Reputation: 2743
How do I determine if the string contains non-ASCII AND exceeds 5 characters using RegEx?
I tried this pattern: (?=\P{ASCII})(?=^.{6,}$)
I thought (?=)
means (?=must be this)(?=and this too).
Given this input: 1巻345
I'm expecting matcher find()
to return false.
Given this input: 1巻34567
I'm expecting matcher find()
to return true.
But it always returns false on both inputs.
Please also explain why my given pattern doesn't work.
UPDATE:
I figured the right pattern: (\P{ASCII})(.{6,})
Now I only need to know why (?=)
doesn't work.
Upvotes: 1
Views: 1156
Reputation: 14921
What you're looking for is:
^(?=.*\P{ASCII}).{6,}$
So let's explain it:
^ # Begin of string
(?= # Take a look and make sure if there is
.* # Anything zero or more times (greedy)
\P{ASCII} # A non-ascii character
) # End of lookahead
.{6,} # Match any character 6 or more times
$ # End of string
Let's analyse why your pattern fails (?=\P{ASCII})(?=^.{6,}$)
:
(?=\P{ASCII})
you're first telling the regex engine to check if there is a non-ascii character.(?=^.{6,}$)
then you're telling the regex engine to check if it's the beginning of string with ^
in the lookahead, and then checking if there is 6 or more characters.Now look at your input, you've got 1巻34567
. And you're telling the regex engine if the first character is non-ascii, which is false since the first character is 1
. Try 巻345671
as input and it should output true.
Note that .
doesn't match newline. So you might want to set the s
modifier by using (?s)
:(?s)^(?=.*\P{ASCII}).{6,}$
.
Upvotes: 5

• **Written instruction**
Copy the regex thread from "Given this input: 1巻34567" through "pattern doesn't work.", substituting "strings" for "inputs".

• **Data provided**
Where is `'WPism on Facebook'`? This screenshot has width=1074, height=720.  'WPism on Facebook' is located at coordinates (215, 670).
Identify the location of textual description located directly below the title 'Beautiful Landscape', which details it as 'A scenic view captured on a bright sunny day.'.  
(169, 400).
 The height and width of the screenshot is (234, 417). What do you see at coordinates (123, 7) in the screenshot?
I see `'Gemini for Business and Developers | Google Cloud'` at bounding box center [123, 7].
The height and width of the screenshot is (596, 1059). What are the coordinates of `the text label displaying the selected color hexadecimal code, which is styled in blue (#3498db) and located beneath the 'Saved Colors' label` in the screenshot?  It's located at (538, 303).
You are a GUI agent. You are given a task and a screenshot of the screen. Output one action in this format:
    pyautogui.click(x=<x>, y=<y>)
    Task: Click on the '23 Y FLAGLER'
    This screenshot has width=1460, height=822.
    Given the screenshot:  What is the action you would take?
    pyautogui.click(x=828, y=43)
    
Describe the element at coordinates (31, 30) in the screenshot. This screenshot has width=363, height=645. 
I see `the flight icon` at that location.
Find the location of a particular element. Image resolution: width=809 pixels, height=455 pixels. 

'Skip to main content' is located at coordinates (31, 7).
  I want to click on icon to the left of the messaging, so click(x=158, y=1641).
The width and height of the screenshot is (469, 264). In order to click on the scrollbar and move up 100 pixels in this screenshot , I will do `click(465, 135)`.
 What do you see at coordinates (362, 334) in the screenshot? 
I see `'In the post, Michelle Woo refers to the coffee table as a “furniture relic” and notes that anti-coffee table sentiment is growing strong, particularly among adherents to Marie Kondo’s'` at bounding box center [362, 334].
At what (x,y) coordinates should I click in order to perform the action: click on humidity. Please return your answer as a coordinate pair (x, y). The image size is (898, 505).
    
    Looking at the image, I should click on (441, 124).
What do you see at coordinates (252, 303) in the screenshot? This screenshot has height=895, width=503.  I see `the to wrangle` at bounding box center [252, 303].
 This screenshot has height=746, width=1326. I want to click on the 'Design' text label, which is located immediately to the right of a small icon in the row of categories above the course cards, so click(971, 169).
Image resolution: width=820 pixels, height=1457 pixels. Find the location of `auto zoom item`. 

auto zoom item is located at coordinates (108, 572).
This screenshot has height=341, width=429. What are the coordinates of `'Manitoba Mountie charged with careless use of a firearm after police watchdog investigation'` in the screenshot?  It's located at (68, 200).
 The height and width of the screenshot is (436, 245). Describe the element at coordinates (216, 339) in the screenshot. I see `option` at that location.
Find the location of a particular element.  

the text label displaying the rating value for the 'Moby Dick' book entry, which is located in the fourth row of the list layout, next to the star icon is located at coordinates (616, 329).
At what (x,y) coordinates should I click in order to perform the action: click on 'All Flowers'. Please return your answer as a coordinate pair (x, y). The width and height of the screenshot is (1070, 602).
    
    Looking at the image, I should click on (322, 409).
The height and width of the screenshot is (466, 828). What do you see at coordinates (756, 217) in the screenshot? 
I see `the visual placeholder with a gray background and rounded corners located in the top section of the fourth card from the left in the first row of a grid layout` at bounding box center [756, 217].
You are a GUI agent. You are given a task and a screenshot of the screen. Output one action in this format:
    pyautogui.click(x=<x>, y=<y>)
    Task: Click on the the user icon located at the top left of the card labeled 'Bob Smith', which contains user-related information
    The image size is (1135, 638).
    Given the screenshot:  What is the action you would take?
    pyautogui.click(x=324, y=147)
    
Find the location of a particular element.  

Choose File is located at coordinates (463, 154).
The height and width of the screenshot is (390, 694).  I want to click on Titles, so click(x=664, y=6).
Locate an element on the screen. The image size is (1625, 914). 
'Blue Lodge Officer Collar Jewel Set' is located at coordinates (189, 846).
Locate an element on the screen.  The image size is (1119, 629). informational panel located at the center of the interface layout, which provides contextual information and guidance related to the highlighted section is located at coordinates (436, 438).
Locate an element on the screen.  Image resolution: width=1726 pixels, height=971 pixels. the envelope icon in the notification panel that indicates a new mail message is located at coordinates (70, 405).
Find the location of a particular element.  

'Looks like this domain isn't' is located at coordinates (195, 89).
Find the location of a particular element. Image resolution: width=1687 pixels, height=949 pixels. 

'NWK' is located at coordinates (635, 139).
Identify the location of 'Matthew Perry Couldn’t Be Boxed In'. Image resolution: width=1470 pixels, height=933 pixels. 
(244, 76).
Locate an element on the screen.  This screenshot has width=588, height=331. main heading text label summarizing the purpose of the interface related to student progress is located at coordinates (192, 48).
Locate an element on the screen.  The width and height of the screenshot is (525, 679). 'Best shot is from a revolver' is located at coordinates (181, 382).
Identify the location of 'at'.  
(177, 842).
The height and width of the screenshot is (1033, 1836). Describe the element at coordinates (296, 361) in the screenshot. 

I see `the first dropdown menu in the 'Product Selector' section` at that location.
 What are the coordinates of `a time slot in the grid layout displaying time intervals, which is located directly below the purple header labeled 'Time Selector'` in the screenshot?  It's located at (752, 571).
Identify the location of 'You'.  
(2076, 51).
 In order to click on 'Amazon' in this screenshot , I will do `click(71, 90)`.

• **Response**
Given this input: 1巻34567
I'm expecting matcher find()
to return true.
But it always returns false on both strings.
Please also explain why my given pattern doesn't work.